The remarkable continuity of the signature (Figures 1 and 2) suggests that it may reflect a reversible process in which the mesenchymal markers in the cancer cells may appear and disappear depending on microenvironmental contextual signals. Its potential reversal is consistent with the possibility that passing through this mesenchymal transition at some point is a requirement for the initial stage of all metastases, even though the signature is significantly observed only in a subset of high-stage extracted samples at any given time. In other words, the lack of the signature in a particular extracted sample does not imply that cancer is not invasive, because the signature may have appeared earlier. However, the presence of the signature implies that the cancer is invasive; therefore a potential related biomarker product would have high selectivity, but not sensitivity.


Many among the genes of the signature expressed by the human xenografted cells have previously been individually identified as associated with metastatic potential in cancer.
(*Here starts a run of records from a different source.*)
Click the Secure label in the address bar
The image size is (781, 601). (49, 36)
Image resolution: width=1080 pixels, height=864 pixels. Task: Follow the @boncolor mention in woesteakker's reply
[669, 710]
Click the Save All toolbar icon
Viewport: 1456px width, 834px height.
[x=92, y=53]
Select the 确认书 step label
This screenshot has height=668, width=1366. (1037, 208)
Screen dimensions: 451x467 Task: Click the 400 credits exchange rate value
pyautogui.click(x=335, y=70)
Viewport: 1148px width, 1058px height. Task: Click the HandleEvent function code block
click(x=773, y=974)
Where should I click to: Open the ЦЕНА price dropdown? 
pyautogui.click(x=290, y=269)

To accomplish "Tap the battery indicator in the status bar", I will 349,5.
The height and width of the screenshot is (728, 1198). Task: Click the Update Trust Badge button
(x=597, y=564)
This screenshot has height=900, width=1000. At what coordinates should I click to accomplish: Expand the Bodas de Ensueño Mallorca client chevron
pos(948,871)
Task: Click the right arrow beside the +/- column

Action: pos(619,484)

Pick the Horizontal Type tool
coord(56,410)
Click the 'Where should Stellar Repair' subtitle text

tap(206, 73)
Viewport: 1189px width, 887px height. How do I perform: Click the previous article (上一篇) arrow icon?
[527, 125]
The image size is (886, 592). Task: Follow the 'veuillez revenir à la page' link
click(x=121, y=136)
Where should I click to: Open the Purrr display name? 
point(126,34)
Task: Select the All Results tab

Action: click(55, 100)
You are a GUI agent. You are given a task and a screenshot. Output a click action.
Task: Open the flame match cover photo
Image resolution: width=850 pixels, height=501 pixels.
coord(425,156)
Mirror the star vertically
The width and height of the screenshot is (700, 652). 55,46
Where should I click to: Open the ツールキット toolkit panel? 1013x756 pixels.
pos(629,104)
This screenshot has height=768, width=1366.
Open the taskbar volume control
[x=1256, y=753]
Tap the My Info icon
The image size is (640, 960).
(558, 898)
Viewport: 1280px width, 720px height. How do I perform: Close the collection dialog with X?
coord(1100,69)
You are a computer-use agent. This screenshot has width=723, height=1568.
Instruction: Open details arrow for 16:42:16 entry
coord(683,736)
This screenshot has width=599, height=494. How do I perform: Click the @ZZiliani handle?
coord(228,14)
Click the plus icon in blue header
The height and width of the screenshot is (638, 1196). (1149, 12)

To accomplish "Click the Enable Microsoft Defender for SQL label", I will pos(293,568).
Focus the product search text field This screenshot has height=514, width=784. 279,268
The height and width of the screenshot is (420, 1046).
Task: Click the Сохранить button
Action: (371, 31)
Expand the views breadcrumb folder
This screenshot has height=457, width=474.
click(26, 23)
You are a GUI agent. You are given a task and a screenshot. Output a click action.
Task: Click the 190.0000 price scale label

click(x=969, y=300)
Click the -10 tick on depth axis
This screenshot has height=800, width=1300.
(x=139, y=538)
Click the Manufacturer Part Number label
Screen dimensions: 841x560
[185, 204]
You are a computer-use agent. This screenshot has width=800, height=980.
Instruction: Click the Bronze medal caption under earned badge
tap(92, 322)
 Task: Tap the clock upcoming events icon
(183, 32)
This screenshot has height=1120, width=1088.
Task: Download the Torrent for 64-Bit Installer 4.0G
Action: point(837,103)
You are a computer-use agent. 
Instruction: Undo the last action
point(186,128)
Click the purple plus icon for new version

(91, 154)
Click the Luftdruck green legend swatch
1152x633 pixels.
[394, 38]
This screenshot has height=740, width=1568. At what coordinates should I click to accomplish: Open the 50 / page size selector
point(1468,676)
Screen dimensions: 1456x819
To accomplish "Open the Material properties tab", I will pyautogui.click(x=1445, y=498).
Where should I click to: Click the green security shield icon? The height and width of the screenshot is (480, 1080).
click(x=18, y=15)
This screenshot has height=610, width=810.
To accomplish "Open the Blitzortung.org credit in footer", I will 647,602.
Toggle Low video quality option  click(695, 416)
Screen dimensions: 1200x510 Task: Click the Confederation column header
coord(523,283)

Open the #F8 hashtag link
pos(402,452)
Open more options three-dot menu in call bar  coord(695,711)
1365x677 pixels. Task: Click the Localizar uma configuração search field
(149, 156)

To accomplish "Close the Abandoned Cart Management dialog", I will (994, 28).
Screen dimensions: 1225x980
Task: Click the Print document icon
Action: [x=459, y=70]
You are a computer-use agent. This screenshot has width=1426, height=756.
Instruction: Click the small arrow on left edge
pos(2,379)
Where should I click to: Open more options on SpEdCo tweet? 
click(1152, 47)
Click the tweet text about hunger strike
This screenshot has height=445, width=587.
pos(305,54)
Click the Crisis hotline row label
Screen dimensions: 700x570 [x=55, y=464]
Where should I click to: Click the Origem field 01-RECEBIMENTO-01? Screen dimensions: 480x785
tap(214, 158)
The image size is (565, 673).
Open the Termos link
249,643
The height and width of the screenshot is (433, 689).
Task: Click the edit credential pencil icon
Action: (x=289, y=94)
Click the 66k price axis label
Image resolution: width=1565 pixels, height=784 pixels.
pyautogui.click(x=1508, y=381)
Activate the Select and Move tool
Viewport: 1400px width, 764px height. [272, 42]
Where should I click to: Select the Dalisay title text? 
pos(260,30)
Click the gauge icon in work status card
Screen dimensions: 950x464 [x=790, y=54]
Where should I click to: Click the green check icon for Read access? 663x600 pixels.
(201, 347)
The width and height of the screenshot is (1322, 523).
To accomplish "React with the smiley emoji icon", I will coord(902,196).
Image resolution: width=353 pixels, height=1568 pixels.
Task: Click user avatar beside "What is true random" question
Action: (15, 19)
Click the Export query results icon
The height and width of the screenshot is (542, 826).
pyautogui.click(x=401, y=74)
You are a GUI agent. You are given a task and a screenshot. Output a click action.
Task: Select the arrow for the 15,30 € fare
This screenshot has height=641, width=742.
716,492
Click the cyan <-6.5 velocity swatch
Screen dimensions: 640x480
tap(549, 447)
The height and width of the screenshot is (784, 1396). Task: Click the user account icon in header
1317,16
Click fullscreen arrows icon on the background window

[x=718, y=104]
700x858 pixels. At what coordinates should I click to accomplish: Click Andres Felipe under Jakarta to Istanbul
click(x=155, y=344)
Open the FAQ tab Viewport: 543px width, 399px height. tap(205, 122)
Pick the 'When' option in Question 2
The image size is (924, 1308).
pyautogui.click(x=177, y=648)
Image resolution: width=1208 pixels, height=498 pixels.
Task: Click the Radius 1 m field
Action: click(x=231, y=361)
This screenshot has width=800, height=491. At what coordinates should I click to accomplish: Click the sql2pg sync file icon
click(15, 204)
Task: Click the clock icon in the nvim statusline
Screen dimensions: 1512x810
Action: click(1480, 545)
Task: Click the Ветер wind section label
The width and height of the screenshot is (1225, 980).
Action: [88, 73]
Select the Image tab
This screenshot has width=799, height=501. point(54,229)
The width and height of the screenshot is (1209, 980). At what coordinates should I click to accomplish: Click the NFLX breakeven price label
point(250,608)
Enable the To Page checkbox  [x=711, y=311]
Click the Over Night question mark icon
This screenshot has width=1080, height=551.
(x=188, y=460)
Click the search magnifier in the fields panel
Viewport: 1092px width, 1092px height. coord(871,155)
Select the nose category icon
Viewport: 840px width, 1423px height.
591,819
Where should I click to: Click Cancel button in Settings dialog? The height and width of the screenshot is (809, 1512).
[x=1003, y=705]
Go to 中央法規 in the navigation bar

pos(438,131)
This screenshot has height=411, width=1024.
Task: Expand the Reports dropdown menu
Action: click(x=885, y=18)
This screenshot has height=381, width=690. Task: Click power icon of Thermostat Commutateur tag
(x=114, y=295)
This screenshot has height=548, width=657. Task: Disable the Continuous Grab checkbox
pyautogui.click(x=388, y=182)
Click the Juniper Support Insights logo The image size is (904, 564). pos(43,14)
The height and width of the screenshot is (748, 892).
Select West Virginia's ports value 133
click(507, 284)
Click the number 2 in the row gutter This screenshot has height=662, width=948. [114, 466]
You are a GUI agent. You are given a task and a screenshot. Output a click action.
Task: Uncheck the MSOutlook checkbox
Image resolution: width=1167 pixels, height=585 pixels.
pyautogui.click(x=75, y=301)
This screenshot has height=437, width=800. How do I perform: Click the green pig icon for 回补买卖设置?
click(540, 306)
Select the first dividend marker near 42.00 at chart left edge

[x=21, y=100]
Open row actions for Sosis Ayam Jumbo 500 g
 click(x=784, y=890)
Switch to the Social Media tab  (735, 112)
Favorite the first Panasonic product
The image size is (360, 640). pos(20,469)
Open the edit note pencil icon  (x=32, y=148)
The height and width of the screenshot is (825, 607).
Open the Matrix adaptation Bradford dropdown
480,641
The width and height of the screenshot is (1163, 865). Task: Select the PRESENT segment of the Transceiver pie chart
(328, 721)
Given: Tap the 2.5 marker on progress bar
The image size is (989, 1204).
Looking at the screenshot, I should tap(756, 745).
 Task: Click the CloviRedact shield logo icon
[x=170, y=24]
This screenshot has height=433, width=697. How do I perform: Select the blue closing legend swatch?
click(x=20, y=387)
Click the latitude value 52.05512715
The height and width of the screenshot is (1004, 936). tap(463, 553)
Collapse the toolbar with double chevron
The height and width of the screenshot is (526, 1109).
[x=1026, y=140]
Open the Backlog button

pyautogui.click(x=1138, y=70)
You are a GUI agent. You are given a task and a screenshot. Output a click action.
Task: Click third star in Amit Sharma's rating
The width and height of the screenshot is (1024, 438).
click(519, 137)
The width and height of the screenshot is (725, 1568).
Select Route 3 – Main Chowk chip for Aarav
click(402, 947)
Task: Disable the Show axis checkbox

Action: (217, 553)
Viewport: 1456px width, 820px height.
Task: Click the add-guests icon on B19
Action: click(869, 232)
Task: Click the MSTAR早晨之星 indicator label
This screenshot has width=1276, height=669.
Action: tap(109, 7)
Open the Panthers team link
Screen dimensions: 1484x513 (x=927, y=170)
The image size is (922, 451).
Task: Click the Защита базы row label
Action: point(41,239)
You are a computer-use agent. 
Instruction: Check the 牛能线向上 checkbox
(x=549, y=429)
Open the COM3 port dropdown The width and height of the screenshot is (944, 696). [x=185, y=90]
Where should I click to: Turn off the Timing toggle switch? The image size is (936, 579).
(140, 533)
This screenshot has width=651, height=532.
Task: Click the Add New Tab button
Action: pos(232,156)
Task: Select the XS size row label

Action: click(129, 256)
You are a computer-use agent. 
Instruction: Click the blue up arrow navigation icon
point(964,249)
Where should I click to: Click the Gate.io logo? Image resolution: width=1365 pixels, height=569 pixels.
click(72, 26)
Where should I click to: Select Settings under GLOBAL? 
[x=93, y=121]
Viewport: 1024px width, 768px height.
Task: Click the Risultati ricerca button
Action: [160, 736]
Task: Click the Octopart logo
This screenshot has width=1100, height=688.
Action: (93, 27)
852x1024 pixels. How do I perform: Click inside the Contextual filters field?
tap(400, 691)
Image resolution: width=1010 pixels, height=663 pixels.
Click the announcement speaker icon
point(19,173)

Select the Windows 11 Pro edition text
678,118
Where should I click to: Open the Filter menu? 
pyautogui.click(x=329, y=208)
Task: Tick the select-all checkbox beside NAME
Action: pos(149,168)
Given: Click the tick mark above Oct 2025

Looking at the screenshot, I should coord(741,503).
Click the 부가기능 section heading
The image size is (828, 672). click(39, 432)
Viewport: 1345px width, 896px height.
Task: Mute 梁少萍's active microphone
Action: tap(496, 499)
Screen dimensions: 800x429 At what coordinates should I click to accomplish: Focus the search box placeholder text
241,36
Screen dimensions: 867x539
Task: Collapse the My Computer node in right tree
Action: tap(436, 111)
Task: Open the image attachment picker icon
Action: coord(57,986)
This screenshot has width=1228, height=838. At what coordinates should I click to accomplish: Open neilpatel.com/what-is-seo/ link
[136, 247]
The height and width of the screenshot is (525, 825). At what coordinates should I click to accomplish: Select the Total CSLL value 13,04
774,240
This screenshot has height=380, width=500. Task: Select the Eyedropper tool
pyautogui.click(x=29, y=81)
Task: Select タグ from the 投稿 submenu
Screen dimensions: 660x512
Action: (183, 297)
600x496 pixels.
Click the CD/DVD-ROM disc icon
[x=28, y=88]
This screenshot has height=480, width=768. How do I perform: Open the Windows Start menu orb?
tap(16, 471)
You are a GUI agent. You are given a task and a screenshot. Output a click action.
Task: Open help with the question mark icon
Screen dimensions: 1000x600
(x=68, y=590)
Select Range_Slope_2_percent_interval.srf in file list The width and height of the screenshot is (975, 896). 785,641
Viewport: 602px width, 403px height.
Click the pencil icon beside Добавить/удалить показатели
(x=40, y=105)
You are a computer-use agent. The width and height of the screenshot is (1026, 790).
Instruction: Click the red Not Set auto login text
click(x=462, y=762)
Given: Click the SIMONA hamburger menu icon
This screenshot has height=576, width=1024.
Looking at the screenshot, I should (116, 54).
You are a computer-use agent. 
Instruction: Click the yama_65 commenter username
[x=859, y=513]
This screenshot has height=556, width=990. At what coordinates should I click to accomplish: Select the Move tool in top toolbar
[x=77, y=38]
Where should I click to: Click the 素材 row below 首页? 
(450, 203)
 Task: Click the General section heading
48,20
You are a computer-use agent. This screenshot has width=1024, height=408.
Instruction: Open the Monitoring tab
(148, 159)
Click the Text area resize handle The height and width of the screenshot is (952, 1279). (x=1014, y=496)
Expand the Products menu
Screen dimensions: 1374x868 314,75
Such associations can now largely be explained by the fact that these genes are expressed by the cancer cells themselves undergoing a mesenchymal transition. The known precise composition of the signature, particularly when combined with its separation in a species-specific manner in xenograft models, provides multiple and unique opportunities for understanding the underlying biological mechanisms and identifying diagnostic and prognostic markers as well as potential targets for metastasis-inhibiting therapeutics.